■ What the task asks ■
Write the listing out again word for word, skipping each picture.

■ Extracted information ■
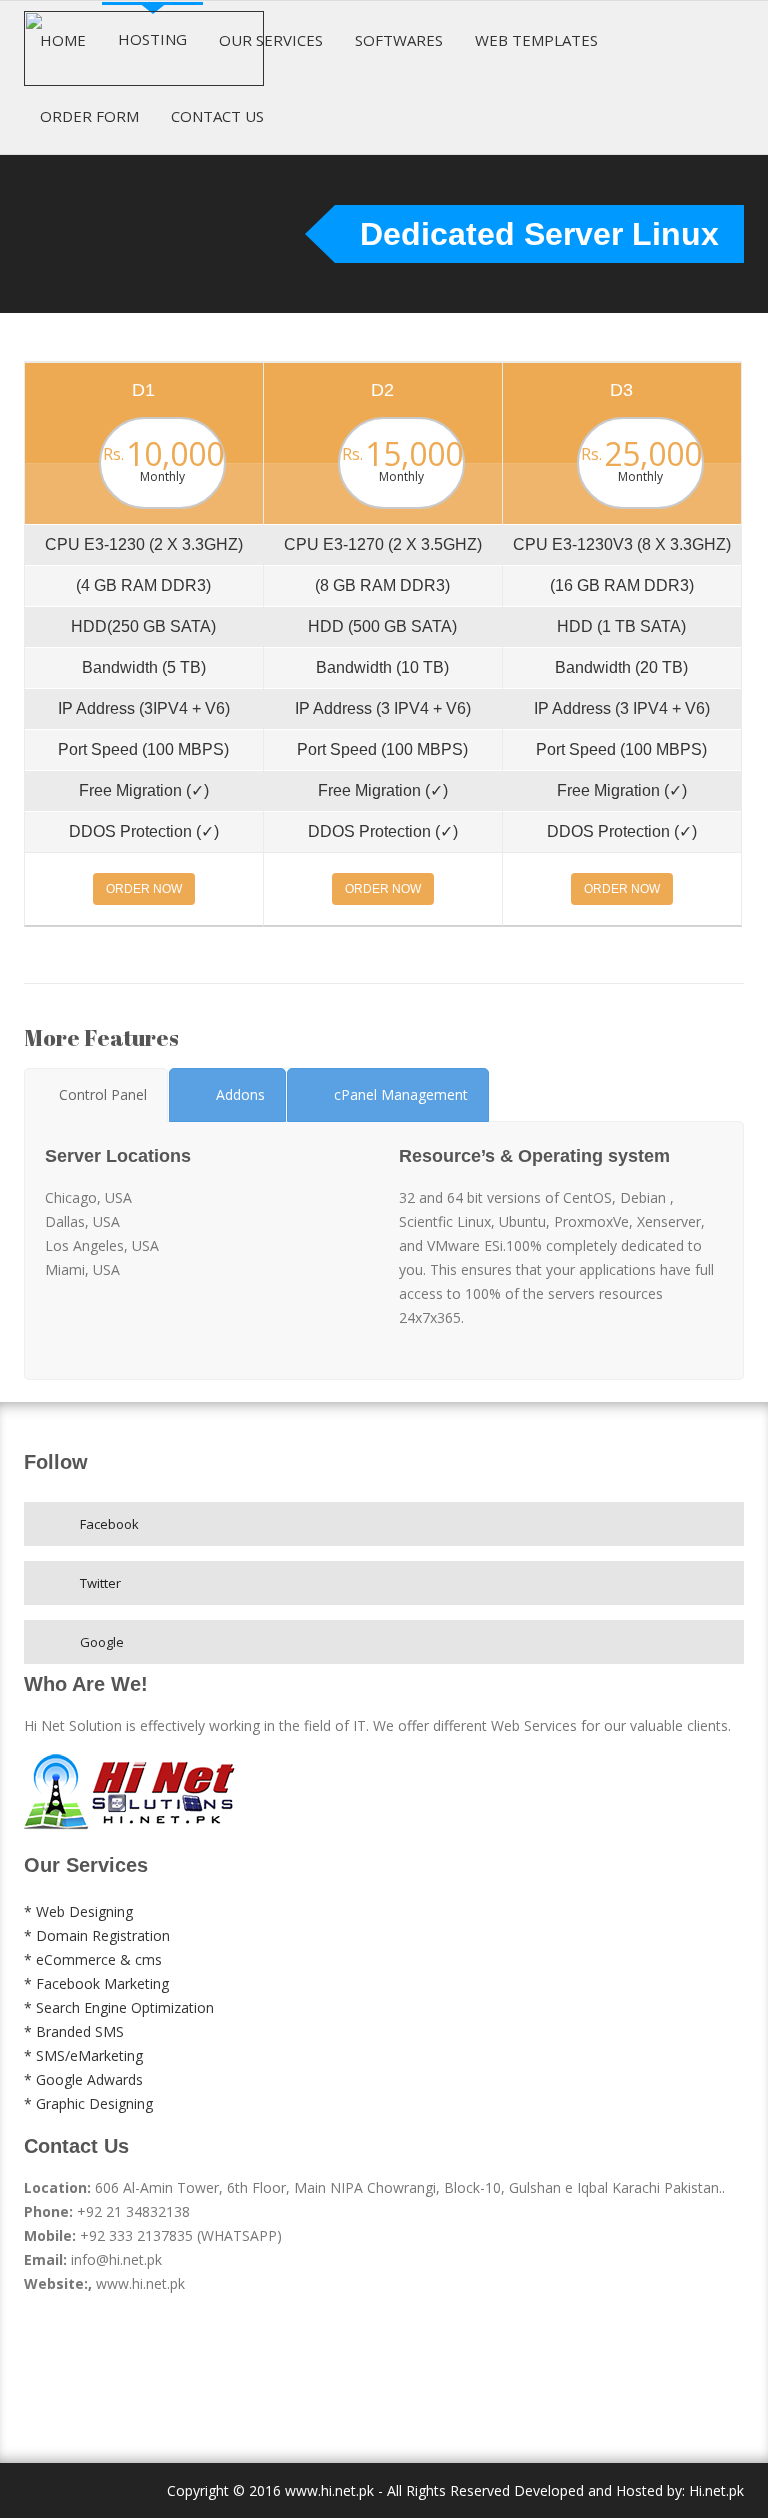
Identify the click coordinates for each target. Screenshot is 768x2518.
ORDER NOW (144, 889)
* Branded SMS (74, 2031)
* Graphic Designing (88, 2103)
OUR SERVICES (271, 40)
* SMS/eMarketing (83, 2055)
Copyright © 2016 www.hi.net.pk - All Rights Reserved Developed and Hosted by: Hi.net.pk (455, 2490)
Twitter (100, 1583)
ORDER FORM (89, 116)
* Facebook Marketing (96, 1983)
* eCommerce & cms (93, 1959)
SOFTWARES (399, 40)
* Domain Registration (97, 1935)
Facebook (109, 1524)
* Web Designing (78, 1911)
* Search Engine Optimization (119, 2007)
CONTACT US (217, 116)
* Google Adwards (83, 2079)
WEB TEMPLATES (536, 40)
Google (102, 1642)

■ Result of this task ■
Identify the click coordinates for each target. Screenshot is 768x2518.
ORDER NOW (144, 889)
* Branded SMS (74, 2031)
* Graphic Designing (88, 2103)
OUR SERVICES (271, 40)
* SMS/eMarketing (83, 2055)
Copyright © 2016 www.hi.net.pk - All Rights Reserved Developed and Hosted by: Hi.net.pk (455, 2490)
Twitter (100, 1583)
ORDER FORM (89, 116)
* Facebook Marketing (96, 1983)
* eCommerce & cms (93, 1959)
SOFTWARES (399, 40)
* Domain Registration (97, 1935)
Facebook (109, 1524)
* Web Designing (78, 1911)
* Search Engine Optimization (119, 2007)
CONTACT US (217, 116)
* Google Adwards (83, 2079)
WEB TEMPLATES (536, 40)
Google (102, 1642)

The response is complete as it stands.